**WHAT YOU SHOULD DO:**
Look below for the line with "This screenshot has width=982, height=587.". Retype it and every line after it to the end, exactly, but leave out the pictures.
··· MATERIAL TO PROCESS ···
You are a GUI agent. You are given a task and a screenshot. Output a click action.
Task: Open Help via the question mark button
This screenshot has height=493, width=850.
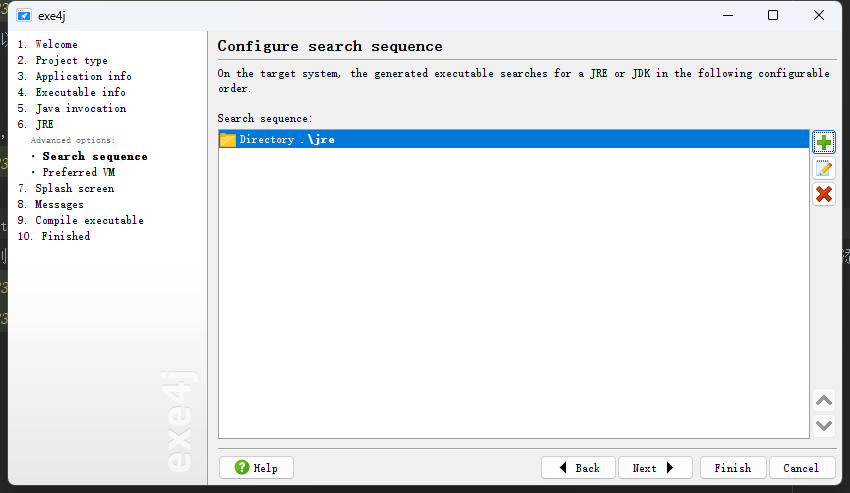(256, 468)
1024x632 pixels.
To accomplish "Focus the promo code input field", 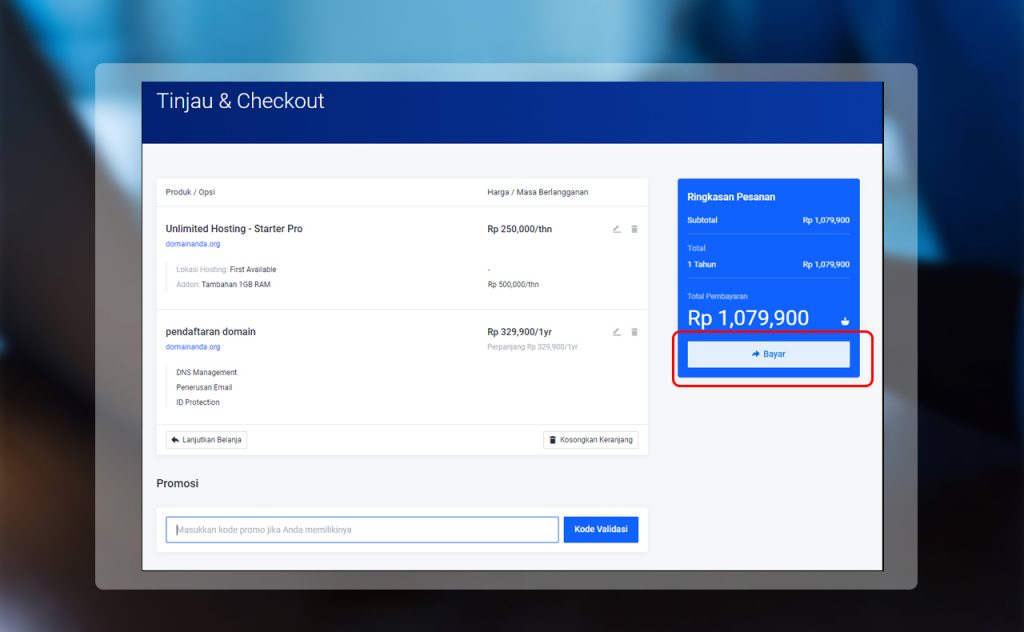I will 362,530.
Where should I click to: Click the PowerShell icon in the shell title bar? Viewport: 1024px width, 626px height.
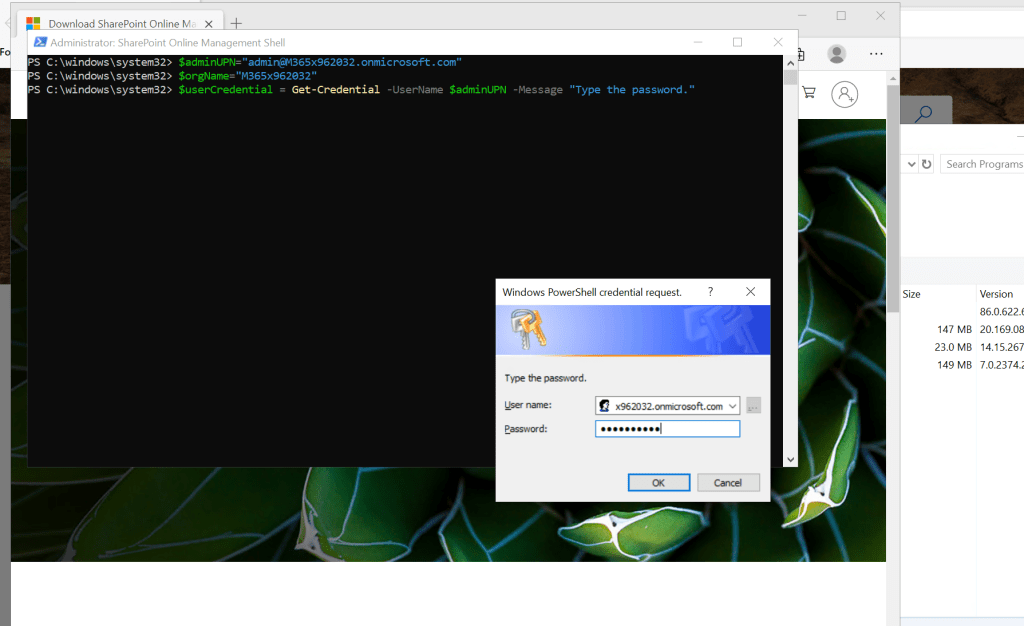40,43
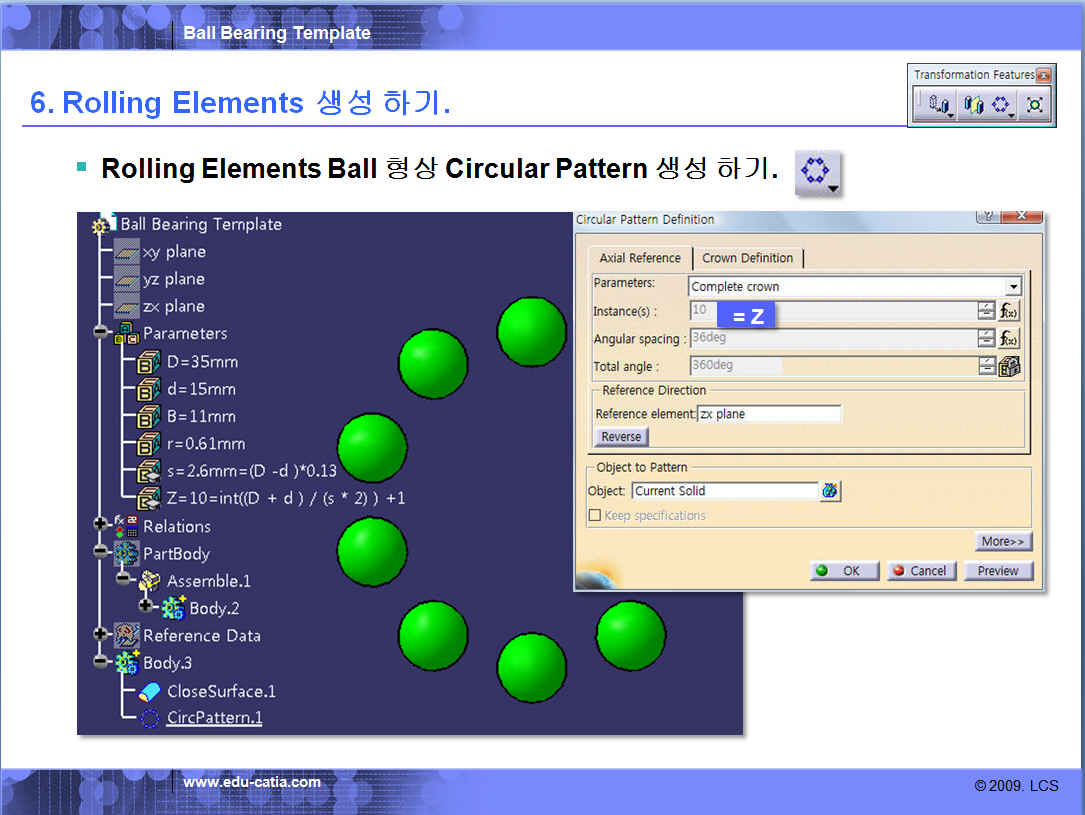Click the Instance(s) spinner control
The image size is (1085, 815).
coord(986,311)
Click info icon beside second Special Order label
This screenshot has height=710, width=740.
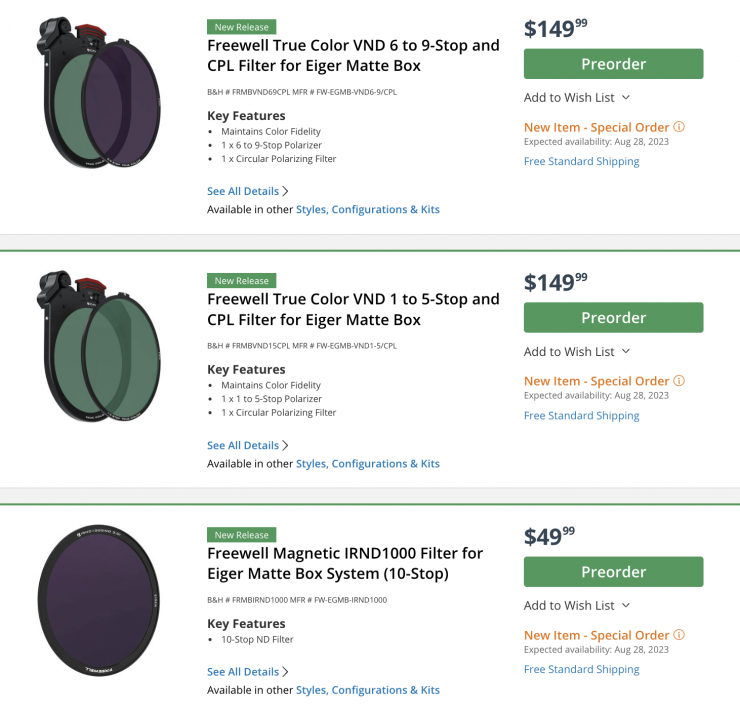coord(679,381)
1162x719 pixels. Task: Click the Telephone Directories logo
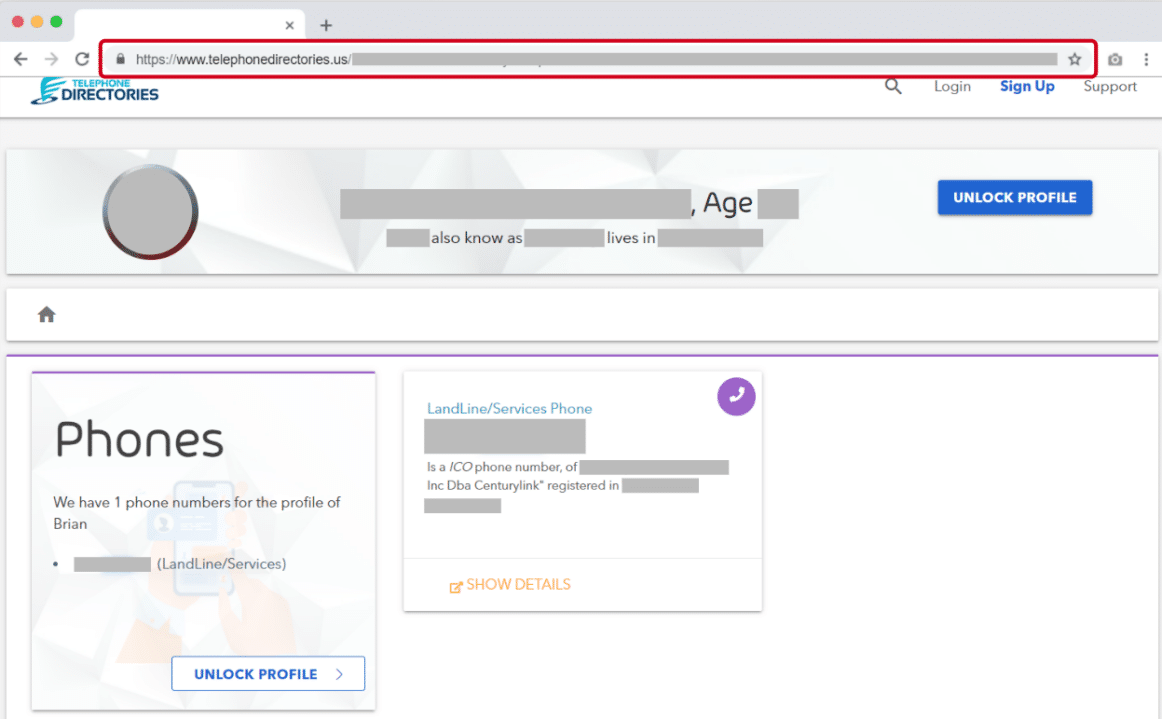point(94,90)
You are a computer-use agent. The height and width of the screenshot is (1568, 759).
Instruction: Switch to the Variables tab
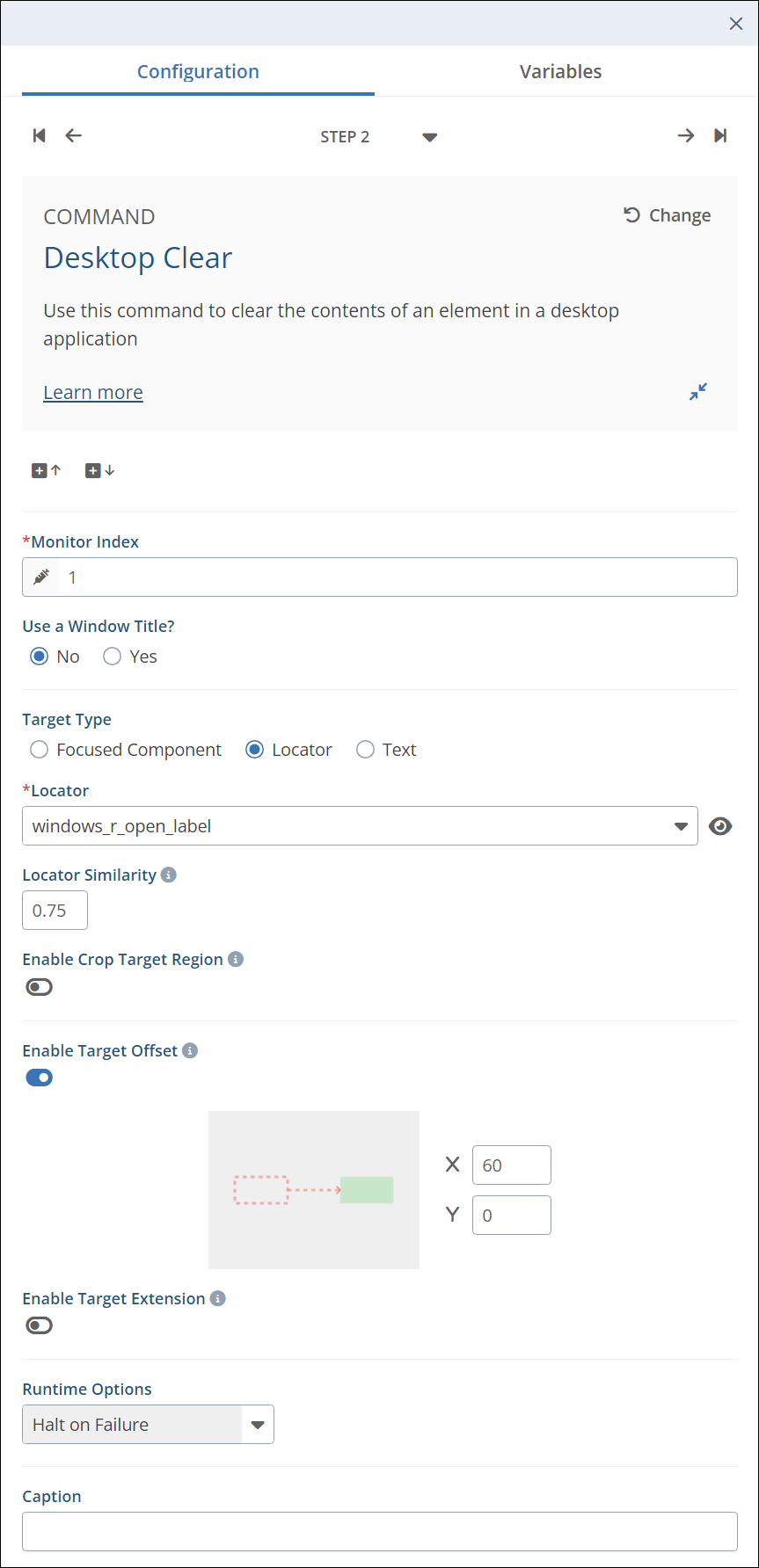point(560,72)
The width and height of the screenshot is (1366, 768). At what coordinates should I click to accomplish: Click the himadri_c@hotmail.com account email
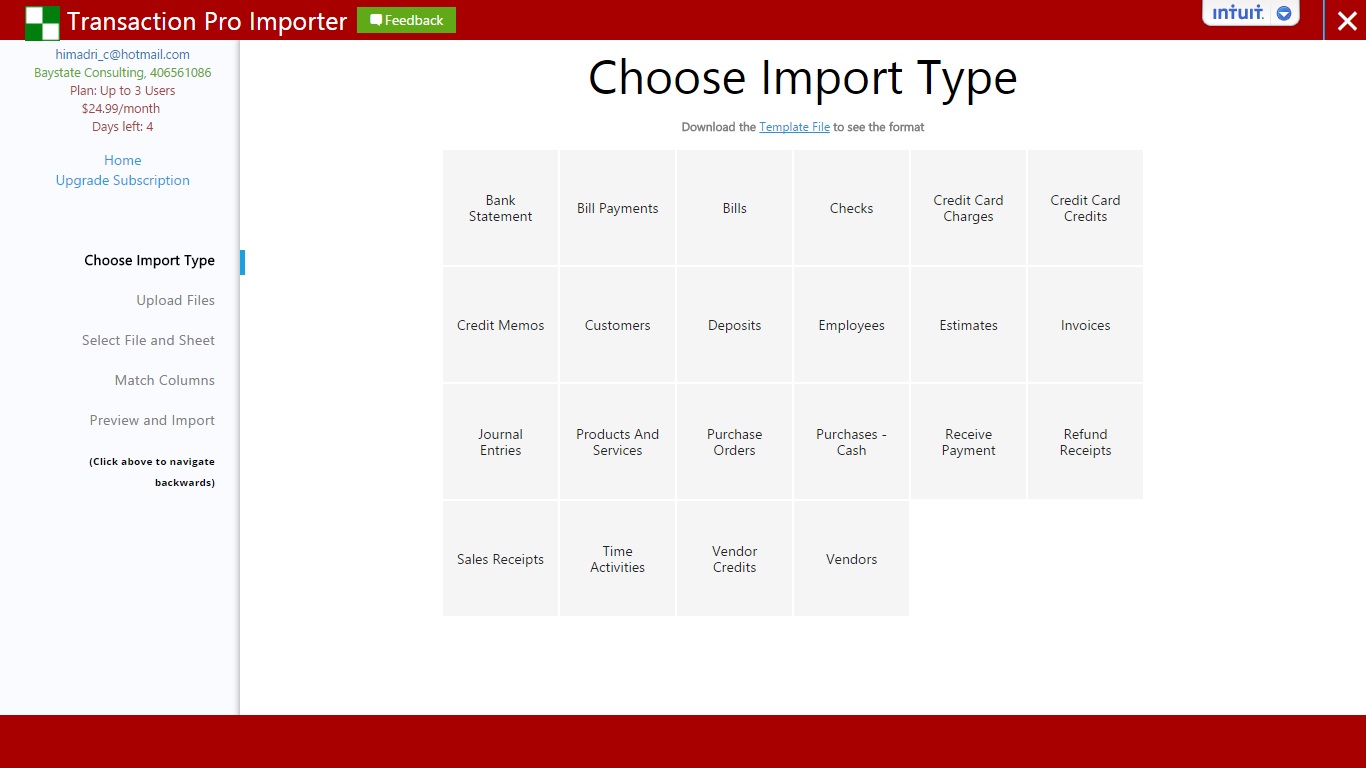click(122, 54)
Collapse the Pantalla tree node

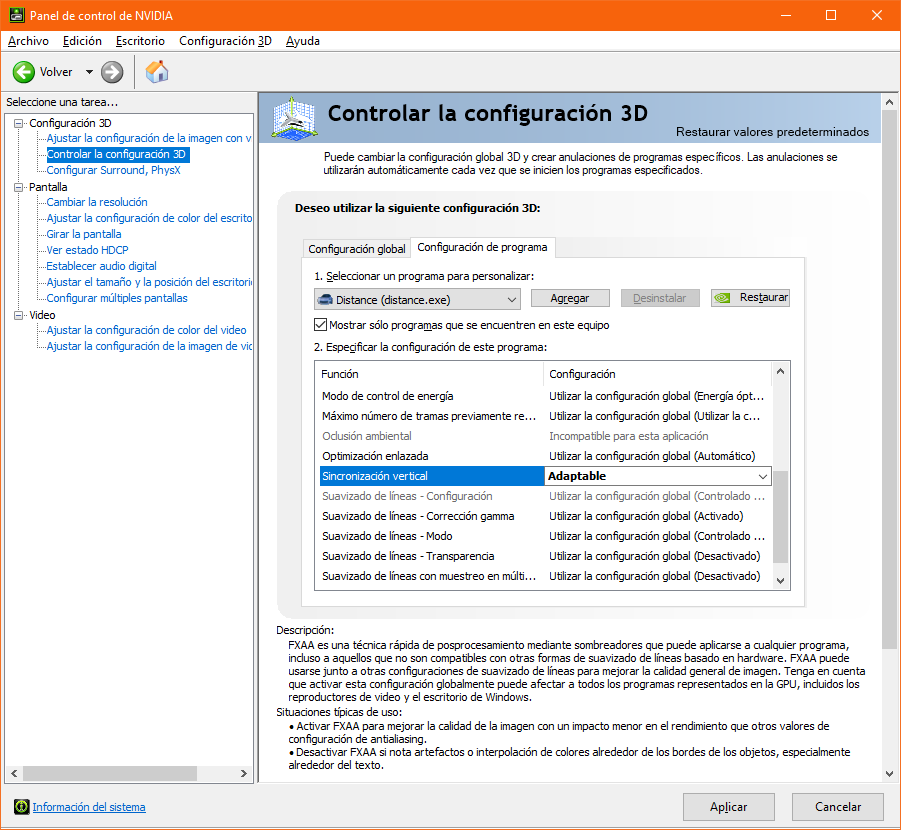click(18, 187)
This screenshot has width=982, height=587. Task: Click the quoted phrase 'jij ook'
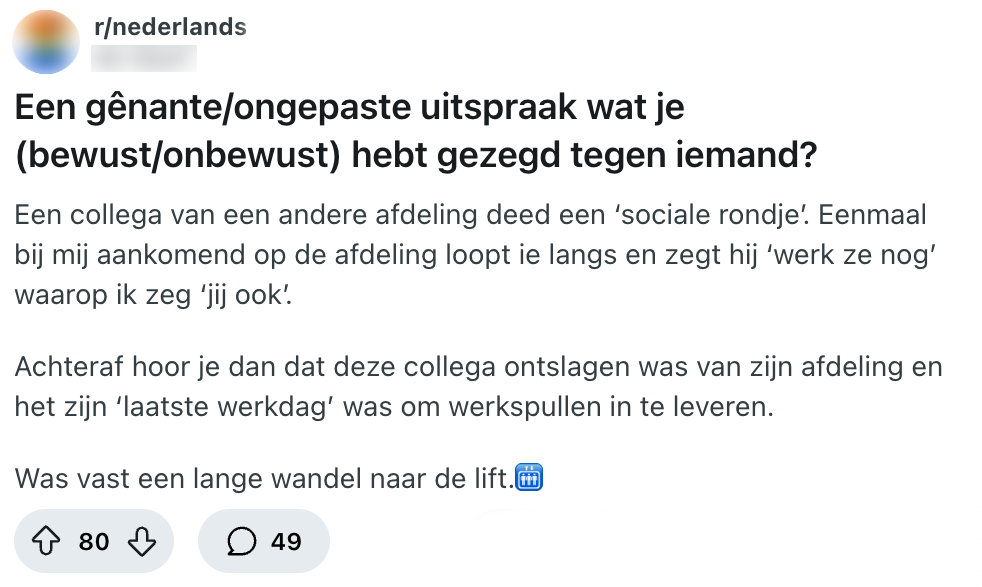pyautogui.click(x=257, y=295)
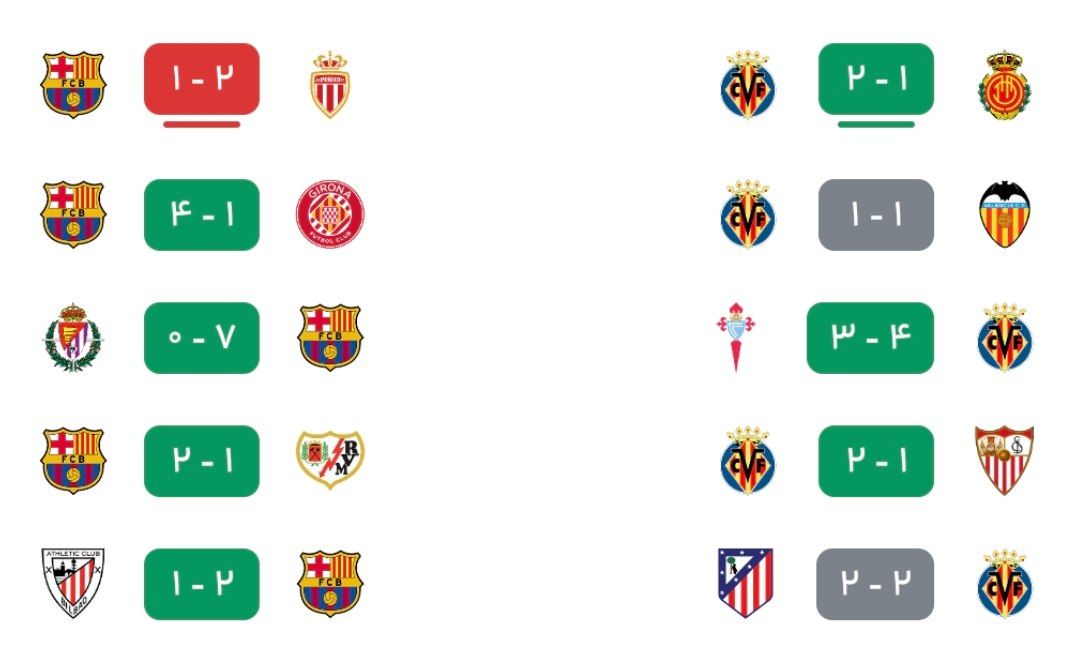Click the Valencia CF bat crest
Screen dimensions: 1080x664
[1005, 214]
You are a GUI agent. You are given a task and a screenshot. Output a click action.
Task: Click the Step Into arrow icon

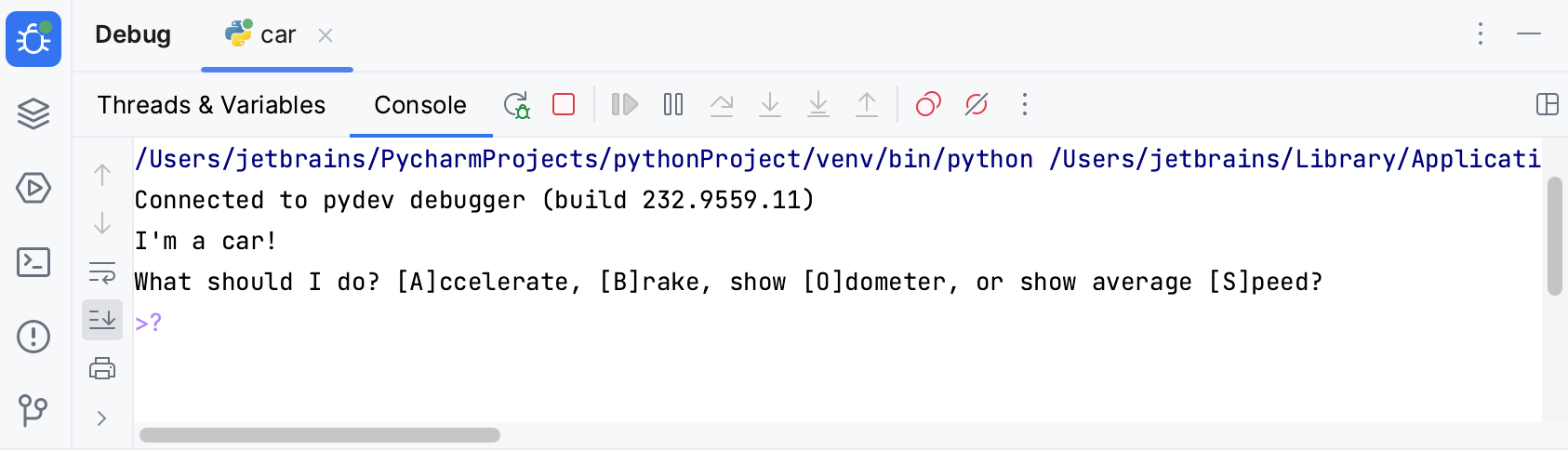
···
**RESULT:**
This screenshot has width=982, height=587. Task: Click the quoted phrase 'jij ook'
pyautogui.click(x=257, y=295)
Click the Valencia CF bat crest
Screen dimensions: 1080x664
[1005, 214]
You are a GUI agent. You are given a task and a screenshot. Output a click action.
Task: Click the Step Into arrow icon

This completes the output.